Start Text to read

As we saw last time, taking the higher order derivatives of a function can tell us important information about the shape of a curve.
Taking second-order partial derivations follows the same logic we encountered in the univariate context (with slightly different notation).
$$ \frac{\partial^2}{ \partial x^2 } = f_{xx}$$
Consider the function
$$ f(x,y) = 2y^2x^3$$
$$ f_x = 6y^2x^2$$
$$ f_{xx} = 12y^2x$$
Likewise,
$$ f_y = 4x^3y$$
$$ f_{yy} = 4x^3 $$
We can also take the cross-partial derivative (or the mixed-partial derivative): that is, we can first take the derivative with respect to one variable and then take that partial derivate with respect to another variable.
$$ f_x = 6y^2x^2$$
$$ f_{xy} = \frac{\partial^2 f}{\partial_y \partial_x} = 12yx^2$$
Likewise,
$$ f_y = 4x^3y$$
$$ f_{yx} = \frac{\partial^2 f}{\partial_x \partial_y} = 12x^2y $$
Note something interesting here
$$ f_{yx} = f_{xy}$$
$$ 12yx^2 = 12x^2y $$
The order in which we differentiate doesn't matter!
A multidimensional analog to the second derivative, the Hessian provides us a way to record information about the second-order partial derivatives and the cross-partial derivatives.
Again, consider:
$$ f(x,y) = 2y^2x^3$$
We can concisely store this information as a matrix.
$$ \textbf{H} =\begin{pmatrix} f_{xx} & f_{yx} \\f_{xy} & f_{yy}\end{pmatrix}$$
$$ \textbf{H} =\begin{pmatrix} 12y^2x & 12yx^2 \\12yx^2 & 4x^3\end{pmatrix}$$
where the diagonal of $\textbf{H}$ describes the second-order partials and the off-diagonal describes the cross-partials. Note that the Hessian is both a square and symmetric matrix. As we'll see below, this means we can decompose it. Moreover, its eigenvalues will be instrumental when evaluating minima/maxima.
<font color = "grey" > Disclaimer: note that we are discussing unconstrained optimization, so we'll avoid thinking about the boundaries of some functional domain for now. Later on, we'll introduce this topic as constraints on our optimization problems. </font>
Consider the function:
$$ f(x,y) = x^2 + y^2 + xy $$
As was the case in the univariate setting, we want to find our extrema candidates by isolating the stationary points in the function. Thus, let's hunt for the locations where the first-order derivatives are 0. We can do this by setting the gradient to 0.

End Text to read
Start Data lines

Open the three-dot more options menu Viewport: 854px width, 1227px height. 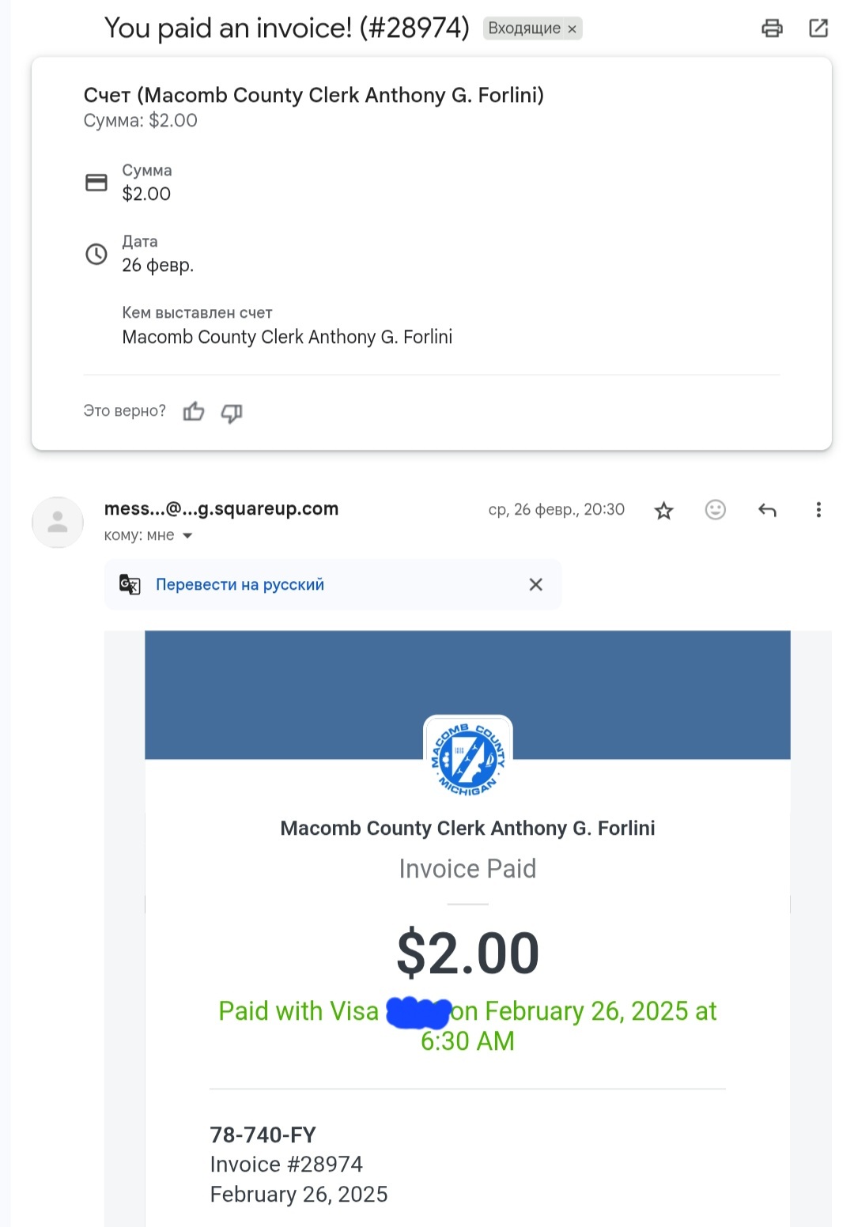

End Data lines

Work to do:
• 1. Answer these questions from the passage on second-order partial derivatives:
(a) What other name does it give for the cross-partial derivative?
(b) What does the diagonal of the Hessian describe?
(c) What kind of optimization does the disclaimer say is being discussed?
• 2. Retype the passage on second-order partial derivatives, starting with "A multidimensional analog" and going on through "when evaluating minima/maxima.".
• 3. Extend the passage on second-order partial derivatives, picking up after its final sentence.

Per-task answers:
• 1.
(a) The mixed-partial derivative.
(b) The second-order partials.
(c) Unconstrained optimization.

• 2.
A multidimensional analog to the second derivative, the Hessian provides us a way to record information about the second-order partial derivatives and the cross-partial derivatives.
Again, consider:
$$ f(x,y) = 2y^2x^3$$
We can concisely store this information as a matrix.
$$ \textbf{H} =\begin{pmatrix} f_{xx} & f_{yx} \\f_{xy} & f_{yy}\end{pmatrix}$$
$$ \textbf{H} =\begin{pmatrix} 12y^2x & 12yx^2 \\12yx^2 & 4x^3\end{pmatrix}$$
where the diagonal of $\textbf{H}$ describes the second-order partials and the off-diagonal describes the cross-partials. Note that the Hessian is both a square and symmetric matrix. As we'll see below, this means we can decompose it. Moreover, its eigenvalues will be instrumental when evaluating minima/maxima.

• 3.
$$\nabla f = \textbf{0} $$
where $\textbf{0}$ equals the zero vector.
$$ \nabla f = \begin{pmatrix} 2x + y \\ 2y + x \end{pmatrix} $$
$$ \begin{pmatrix} 2x + y \\ 2y + x \end{pmatrix} = \textbf{0} $$
$$ 2x + y = 0 \\ 2y + x = 0 $$
$$ y = -2x \\ 2(-2x) + x = 0 $$
$$ y = -2x \\ x = 0 $$
$$ y = 0 \\ x = 0 $$
So we only have one candidate entry
$$ \textbf{x*} = \begin{pmatrix} x_0^* \\ y_0^* \end{pmatrix} = \begin{pmatrix} 0 \\ 0 \end{pmatrix}$$
Recall that stationary points are where the "action happens" but we only care about certain kinds of actions. In particular, we want to know where the function is maximized/minimized. Thus, we must classify if a function is a local maxima or minima.
Recall that we leveraged the second-order derivatives to figure out if a function was convex (minimum), concave (maximum), or an inflection (saddle) around a stationary point. We'll we do exactly the same thing here, except we have to use our more nuanced conceptualization of the second derivative: the Hessian!
$$ \textbf{H} =\begin{pmatrix} f_{xx} & f_{yx} \\f_{xy} & f_{yy}\end{pmatrix}$$
In fact, the determinant of the Hessian tells us what we want to know.
$$ |\textbf{H}| =f_{xx}f_{yy} - f_{xy}^2 $$
If $|\textbf{H}| > 0 $, then we know a maxima/minima exists at the stationary point.
If $|\textbf{H}| < 0 $, then we know the stationary point is a saddle point.
If $|\textbf{H}| = 0 $, then it's undefined (insufficient information)
c = 0 # There is no interaction in the y*x dimension
f = x**2 + y**2 + c*(x*y)
mv.plot_3d(f)
# Why is this??
c = 5 # increase c; no there is a significant intraction
f = x**2 + y**2 + c*(x*y)
mv.plot_3d(f)
# Why is this??
Let's actually apply this...
$$ \nabla f = \begin{pmatrix} 2x + y \\ 2y + x \end{pmatrix} $$
$$ \textbf{H} =\begin{pmatrix} 2 & 1 \\1 & 2\end{pmatrix}$$
$$ |\textbf{H}| = (2)(2) - (1)(1) = 3 $$
Okay, so it's an extrema, but which type? We'll to make this call, we just need to evaluate the signs of the second-order partial derivatives.
Given $|\textbf{H}| > 0$, then
if $f_{xx} = +$ and $f_{yy} = +$, $\textbf{x}^*$ is a local minima.
if $f_{xx} = -$ and $f_{yy} = -$, $\textbf{x}^*$ is a local maxima.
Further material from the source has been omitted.